Apparently you were blind already. Nothing lost.

Scarab Sages

In homage to one of Loki's great misadventures, I shave Alu'Vien Darkstar's head of its enviable blue locks while she sleeps, then promise to get her superior replacement hair to make up for it. I make good on my promise, journeying to Svartalfheim and commissioning a head of hair that will root itself into Alu'Vien's scalp and grow on its own from there.

Congratulations on your new hair - made from finest plutonium!


Alot drag noisy jester out of closet and crush.

Alot just want be left alone.

Sovereign Court

Feeling sorry that Alot looks so lonely, I decide to be his friend and stick to him like glue! Only for him to jump off a cliff three weeks later, leaving me very confused.

Scarab Sages

I offer to teach Jurassic Bard a Bardic Masterpiece. It turns out it's the The Rite of Spring....


SHOCKING GRASP! http://www.youtube.com/watch?v=J1CP7kya5dQ

Sovereign Court

I trick Lon-Qu into becoming a matador for the local bull fighting tournament. Instead of a bull however, it's actually me in the form of a triceratops.


I sick a gigantic swarm of hell rot poison wasps at the soon to be ex Rex. I control them via my shell hat.


Gallbedarmed cultists! Now they're gettin' bugs everywhere! *blasts Sissyl with high-grade pesticide then lights it on fire*


Oww.......that looks like it might hurt.
Not as much though as what i've in mind.

I tied Old Man Henderson's limbs to 4 hellbeasts and have him torn apart.

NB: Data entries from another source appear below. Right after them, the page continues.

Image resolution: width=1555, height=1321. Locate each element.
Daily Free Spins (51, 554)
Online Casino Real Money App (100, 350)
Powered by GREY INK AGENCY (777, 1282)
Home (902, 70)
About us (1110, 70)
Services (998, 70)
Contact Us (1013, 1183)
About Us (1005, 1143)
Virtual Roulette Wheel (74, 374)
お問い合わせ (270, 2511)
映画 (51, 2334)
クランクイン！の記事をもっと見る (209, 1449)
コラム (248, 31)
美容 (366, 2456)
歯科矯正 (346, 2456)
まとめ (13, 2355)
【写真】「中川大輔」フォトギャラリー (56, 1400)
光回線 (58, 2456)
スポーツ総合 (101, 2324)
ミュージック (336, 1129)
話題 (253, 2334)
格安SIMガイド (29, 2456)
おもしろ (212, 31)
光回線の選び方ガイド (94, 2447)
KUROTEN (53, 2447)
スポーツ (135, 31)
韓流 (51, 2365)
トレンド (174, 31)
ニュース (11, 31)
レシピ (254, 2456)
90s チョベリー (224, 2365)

I dress TFF up like a donut and release Homer Simpson after Homer's been on a diet.


Pathfinder Adventure Path, Starfinder Adventure Path, Starfinder Roleplaying Game Subscriber

Mistake Grandpa for Doctor Lucky and beat him to death with a pool cue.

PS - how many times are folks getting resurrected here on this thread?


As many as necessary. I think some priest has a mine of diamond dust to burn.

Speaking of, I talk Kestrel to the point of madness with unwelcomed advice, resulting in it setting itself and its sarcophagus afire.


I chose constructs as favored enemy and crit-killed Paper Clip


Smite Good.

Sovereign Court

I turn into a psychopomp Catrina and give Alu'Vien Darkstar a great big kiss - of death!


ROCK OUT AND SHATTER JURASSIC BARD BONES WITH THE METAL!


Simple, *snaps AM SKALD's neck*

Scarab Sages

I summon a legion of tooth fairies to wipe that smile off The Fiend Fantastic's face for good.

Sovereign Court

To honour my pact with TFF, I tirelessly dig out a hole and hide in it covering the 'entrance' in the process. Once IHIYC steps on the trap and falls down the hole, I turn into a hybrid form of a pit fiend and a giant trapdoor spider and... Well, you can guess what happens can't you?


Dinobots cause Jurassic Bard to become extinct.


HUZZAH!! Crash through the roof and land on krevon! Oh was there something there? I felt a bump.